Whilst the traitors are swiftly rounded up and dispatched, a handful remain at large

King Charles’s ruthless revenge

Whilst the traitors are swiftly rounded up and dispatched, a handful remain at large

Books

This article is taken from the October 2022 issue of The Critic. To get the full magazine why not subscribe? Right now we’re offering five issues for just £10.


Act of Oblivion, Robert Harris (Allen Lane, £22)

In act of oblivion, Robert Harris brings his unrivalled ability to create vivid historical characters within tightly-honed plots to the turbulent Civil Wars and Restoration of mid-17th century Britain and America. It is 1660 and Charles II has been restored to the throne after eleven years of republican rule. Eager to draw a line under the recent bloody past, the king’s new Act of Indemnity and Oblivion promises forgiveness for all who opposed the crown, with one exception: the men responsible for executing his father Charles I in 1649. 

These men are branded traitors and assigned that most gruesome of retributive deaths; that of hanging, drawing and quartering. Even death cannot save these regicides from their punishment as the rotting corpses of Oliver Cromwell and others are disinterred and executed. Whilst the living are swiftly rounded up and dispatched, a handful remain at large.

Act of Oblivion focuses on two of these real men, Colonel Edmund Whalley and his son-in-law Colonel William Goffe, as they flee across the Atlantic to the vast remoteness of New England, and their maniacal pursuit by an invented government agent Richard Nayler. What follows is a Puritan Butch Cassidy and the Sundance Kid manhunt, pitting Whalley and Goffe’s arduous and terrifying flight against Nayler’s obsession with bringing to justice these Roundheads who, in a particular twist of fate, he has his own personal reason to hate. 

The canvas for this conflict is huge in space and time yet the tension does not sag. Each time the desperate Whalley and Goffe shut themselves in an attic, cellar or Puritan priest hole at the approach of torchlit riders, you can smell the tallow candle smoke and hear their ragged breath in the darkness. 

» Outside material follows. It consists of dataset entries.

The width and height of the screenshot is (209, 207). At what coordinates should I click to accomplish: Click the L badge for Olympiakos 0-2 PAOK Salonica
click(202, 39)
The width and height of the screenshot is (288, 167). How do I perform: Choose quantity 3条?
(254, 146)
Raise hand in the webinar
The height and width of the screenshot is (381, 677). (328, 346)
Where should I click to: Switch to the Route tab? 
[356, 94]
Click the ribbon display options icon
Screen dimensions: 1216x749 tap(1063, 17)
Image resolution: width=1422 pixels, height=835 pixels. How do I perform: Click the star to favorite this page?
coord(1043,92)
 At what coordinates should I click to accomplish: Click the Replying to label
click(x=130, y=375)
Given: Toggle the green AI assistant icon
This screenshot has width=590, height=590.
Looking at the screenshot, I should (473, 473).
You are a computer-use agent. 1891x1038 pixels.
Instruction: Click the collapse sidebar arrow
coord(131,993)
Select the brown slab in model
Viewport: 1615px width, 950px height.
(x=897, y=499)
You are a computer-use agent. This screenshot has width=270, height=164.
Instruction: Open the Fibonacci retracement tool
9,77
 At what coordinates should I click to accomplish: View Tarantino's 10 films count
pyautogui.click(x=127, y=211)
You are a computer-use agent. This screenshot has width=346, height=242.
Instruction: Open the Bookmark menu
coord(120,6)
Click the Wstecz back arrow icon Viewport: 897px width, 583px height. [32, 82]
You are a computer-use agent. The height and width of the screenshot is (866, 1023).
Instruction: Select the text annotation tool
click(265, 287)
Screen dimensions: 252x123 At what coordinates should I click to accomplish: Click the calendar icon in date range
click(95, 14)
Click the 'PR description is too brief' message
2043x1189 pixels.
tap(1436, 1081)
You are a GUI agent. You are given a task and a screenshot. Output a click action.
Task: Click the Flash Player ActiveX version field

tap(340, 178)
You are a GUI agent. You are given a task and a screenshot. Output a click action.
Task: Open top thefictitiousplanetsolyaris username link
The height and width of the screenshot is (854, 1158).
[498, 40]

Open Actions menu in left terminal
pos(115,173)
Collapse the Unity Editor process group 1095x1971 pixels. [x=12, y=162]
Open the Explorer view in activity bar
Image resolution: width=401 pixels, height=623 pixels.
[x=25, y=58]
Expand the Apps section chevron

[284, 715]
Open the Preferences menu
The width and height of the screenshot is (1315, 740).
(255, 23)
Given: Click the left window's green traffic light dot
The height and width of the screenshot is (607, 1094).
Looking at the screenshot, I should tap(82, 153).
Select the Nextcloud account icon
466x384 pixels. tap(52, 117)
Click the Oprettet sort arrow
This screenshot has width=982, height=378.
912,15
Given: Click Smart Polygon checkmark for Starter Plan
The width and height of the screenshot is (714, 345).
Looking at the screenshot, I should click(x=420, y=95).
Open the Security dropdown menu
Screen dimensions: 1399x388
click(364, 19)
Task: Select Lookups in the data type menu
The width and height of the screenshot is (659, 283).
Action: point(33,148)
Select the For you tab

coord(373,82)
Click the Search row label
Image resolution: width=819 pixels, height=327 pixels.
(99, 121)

There is more to this book than adventure

Readers like me who have relished Harris’s page-turning reimaginings of republican Rome, the Dreyfus affair and the Second World War will enjoy this tense chase across the vivid landscapes of New England wilderness and Restoration London. But there is more to this book than adventure. Harris’s political antennae pick up the unique blend of providence and pathos in this tortured time historians call the Age of Conscience. Whalley in particular brings this anxiety to the tale as his long, lonely exile prompts him to interrogate his own part in the Civil Wars and his faith in God’s plan. 

To stave off boredom he writes memoirs of the life he once led at the heart of the New Model Army and his cousin Oliver Cromwell’s Protectorate. This device enables Harris to tell the story of these extraordinary times in reflection, and to access the complex mental world of the people caught up in them. We witness the revolutionary achievements of the Parliamentarian leaders who emerged, often from obscurity, to wage and win three successive civil wars, create and run England’s only Commonwealth and propel an increasingly global Britain into its future. 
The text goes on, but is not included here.